Ja chcę powiedzieć tak - widzę, jak bardzo tym wszystkim żyjemy i rzeczywiście, Polacy mają prawo do obaw. My nie mamy doświadczenia, aczkolwiek musimy przypomnieć, że tu żyje ok. miliona Ukraińców, że w latach 90. mieliśmy 90 tysięcy Czeczeńców. Pamiętamy ten czas. Pamiętam również opozycję, która wtedy bardzo głośno mówiła - również na sali sejmowej: to będzie dla was test na przyzwoitość. Dzisiaj mówimy o symbolicznej kwocie. My jesteśmy przygotowani na dużo więcej niż nam w tej chwili proponują. Chcemy, żeby o polskich sprawach decydować tu w Warszawie. Obowiązkiem każdego rządu jest przede wszystkim zapewnienie bezpieczeństwa tym, którzy w tym kraju mieszkają - naszym rodakom. Tak pojmuję obowiązek każdej władzy. Sprawny rząd powinien wiedzieć, ilu może przyjąć, że to nie odbije się na życiu codziennym Polaków, że to w żaden sposób nie będzie burzyć ich poczucia bezpieczeństwa. 10 czy 12 tysięcy o których teraz się głośno spekuluje to jest tyle... ile przychodzi na mecze Legii?
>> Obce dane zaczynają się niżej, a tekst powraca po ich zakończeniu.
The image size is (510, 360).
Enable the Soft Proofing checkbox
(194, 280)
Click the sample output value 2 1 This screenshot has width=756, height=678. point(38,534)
Więcej przychodzi na mecze Legii, zapewniam.

No to mniej niż przychodzi na mecze Legii. Jeśli państwo to rozdzielicie na cały kraj to będzie trzeba dużo wysiłku, żeby znaleźć tę osobę. Tym bardziej, że one będą przypływać do nas w ciągu dwóch lat. My chcemy przyjmować uchodźców, a nie tych, których oglądacie w telewizji. Uchodźca to jest ta matka z dzieckiem, która z jedną reklamówką przyjechała, bo chciała uchronić własne dziecko przed śmiercią. Polacy to bardzo wrażliwy naród. Jestem przekonana, że dzisiaj ta polska wrażliwość i polska solidarność zwycięży nad populizmem i strachem, który próbują budować nasi opozycyjni koledzy w tym szczególnym czasie kampanii wyborczej.

Uchodźca to jest ta matka z dzieckiem, która z jedną reklamówką przyjechała, bo chciała uchronić własne dziecko przed śmiercią

A z jaką kwotą jedziemy?

My negocjujemy. Nie wiemy, jakie kwoty będą na stole. Nie mówmy o kwotach - to są żywi ludzie.